◆ WORK INSTRUCTIONS
Turn every line of text in the records below into a JSON list of strings, with one string per line and blank lines omitted. Leave the pictures out of your answer.

[Screen grounding examples]
******************************
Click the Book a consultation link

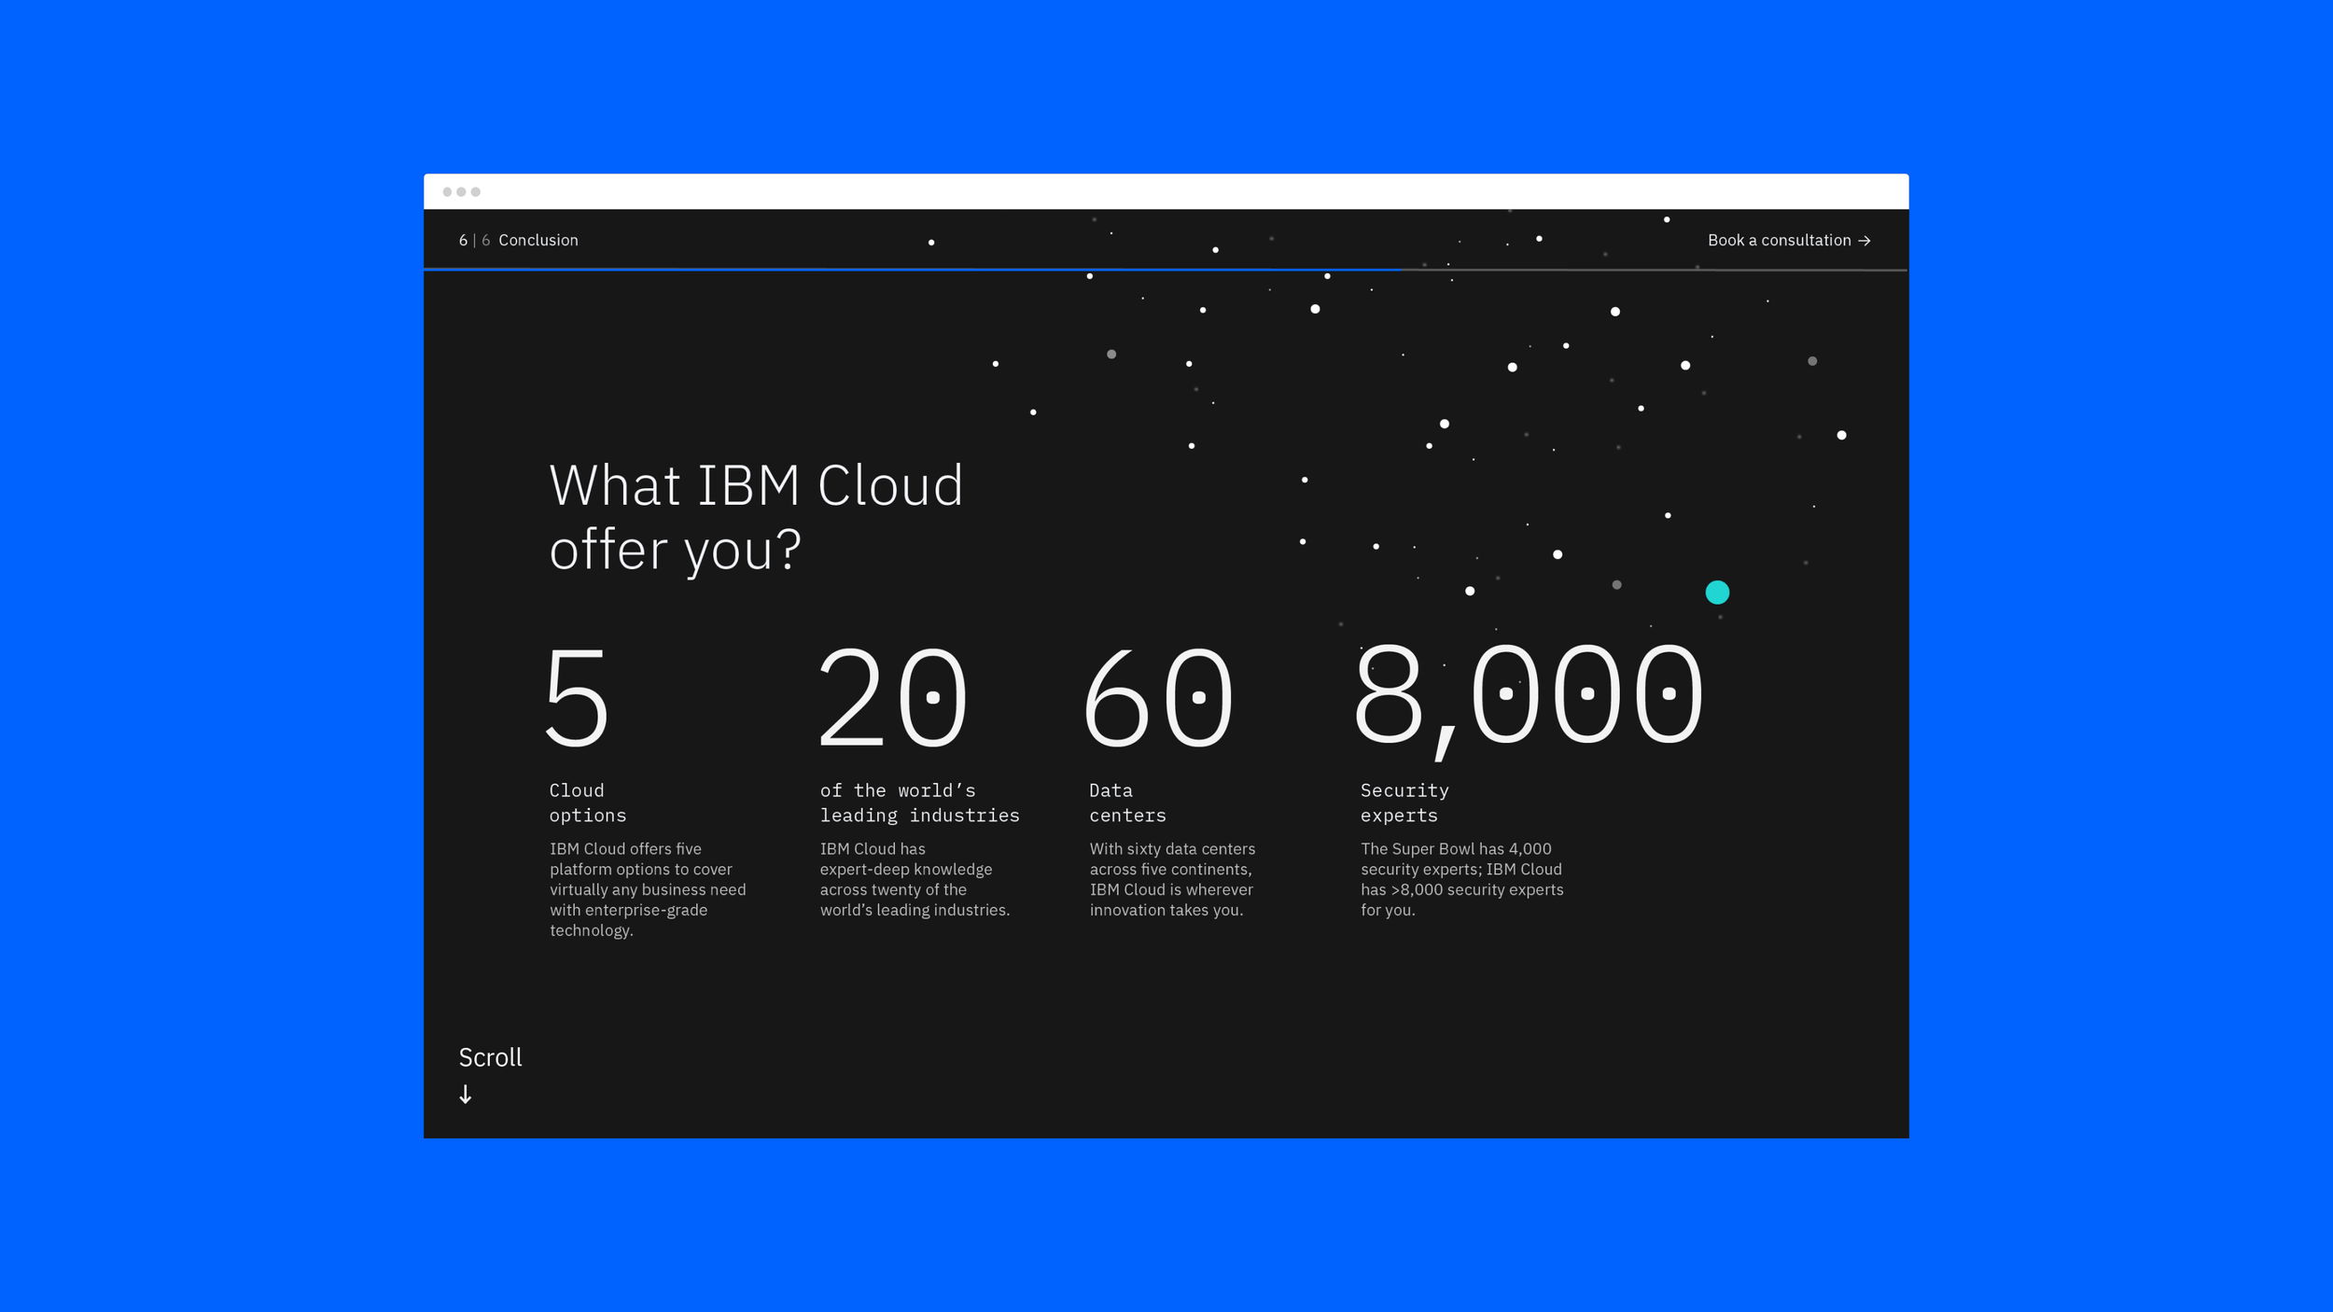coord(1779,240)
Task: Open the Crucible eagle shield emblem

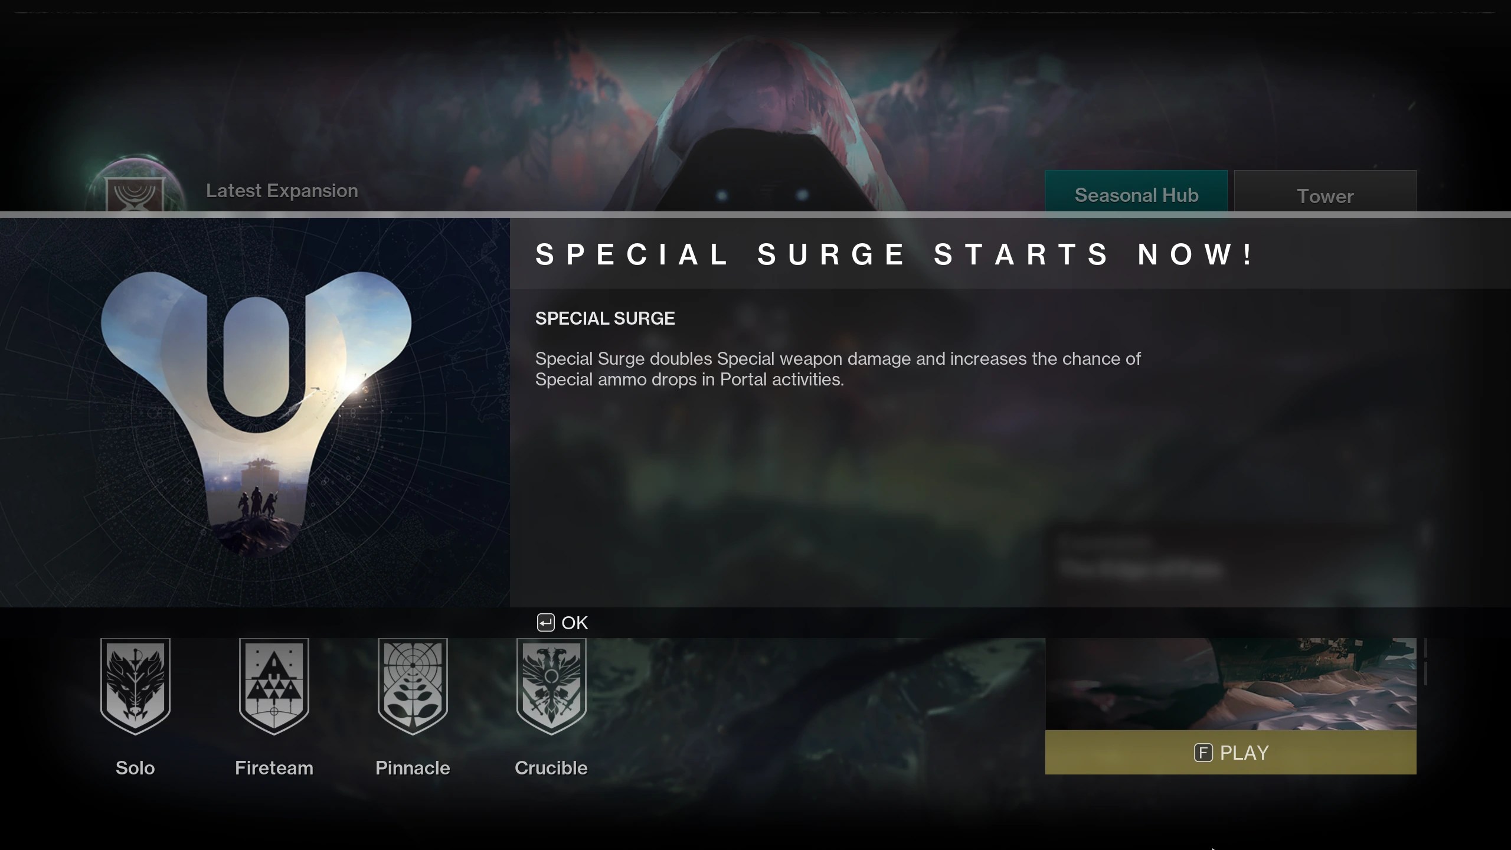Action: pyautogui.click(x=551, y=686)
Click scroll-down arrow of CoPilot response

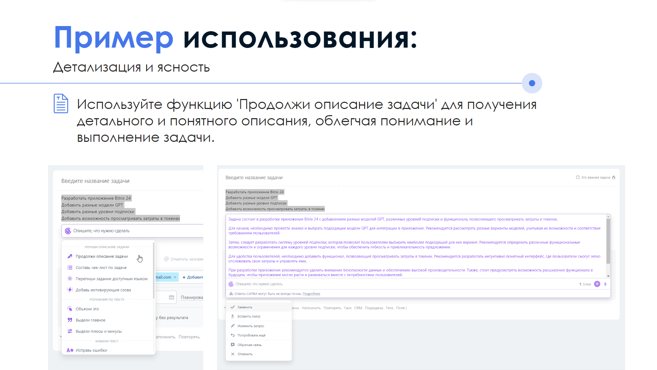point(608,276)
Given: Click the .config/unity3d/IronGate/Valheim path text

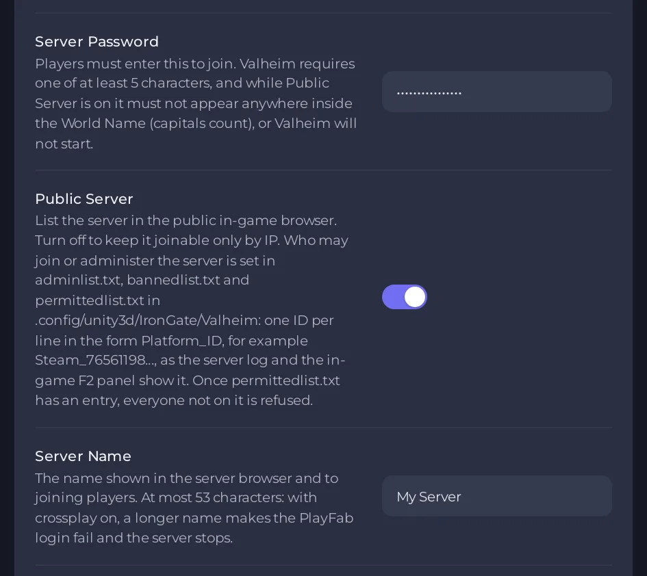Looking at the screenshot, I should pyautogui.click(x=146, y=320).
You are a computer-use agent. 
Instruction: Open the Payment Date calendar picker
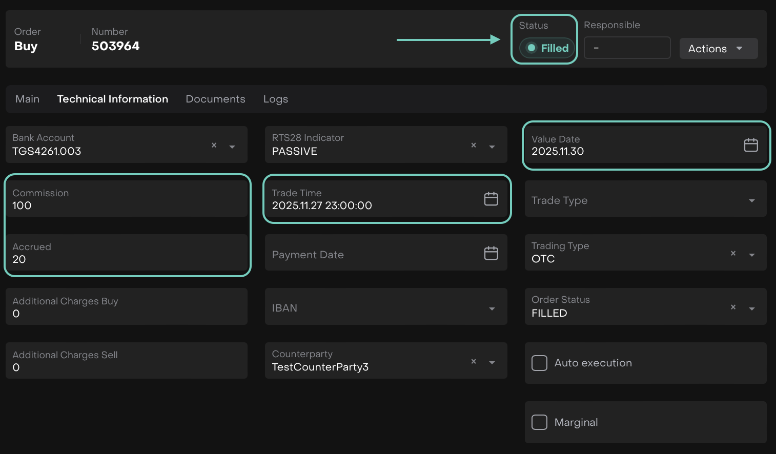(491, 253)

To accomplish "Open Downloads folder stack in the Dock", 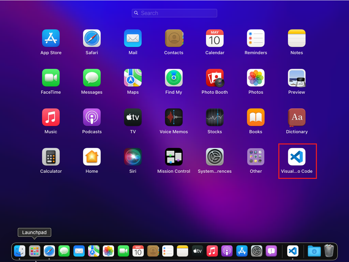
******************************
◆ OUTPUT FOR THIS TASK
[
  "Click the Book a consultation link",
  "coord(1779,240)",
  "Task: Open the Crucible eagle shield emblem",
  "Action: pyautogui.click(x=551, y=686)",
  "Click scroll-down arrow of CoPilot response",
  "point(608,276)",
  "Given: Click the .config/unity3d/IronGate/Valheim path text",
  "Looking at the screenshot, I should pyautogui.click(x=146, y=320).",
  "You are a computer-use agent. ",
  "Instruction: Open the Payment Date calendar picker",
  "(491, 253)",
  "To accomplish \"Open Downloads folder stack in the Dock\", "
]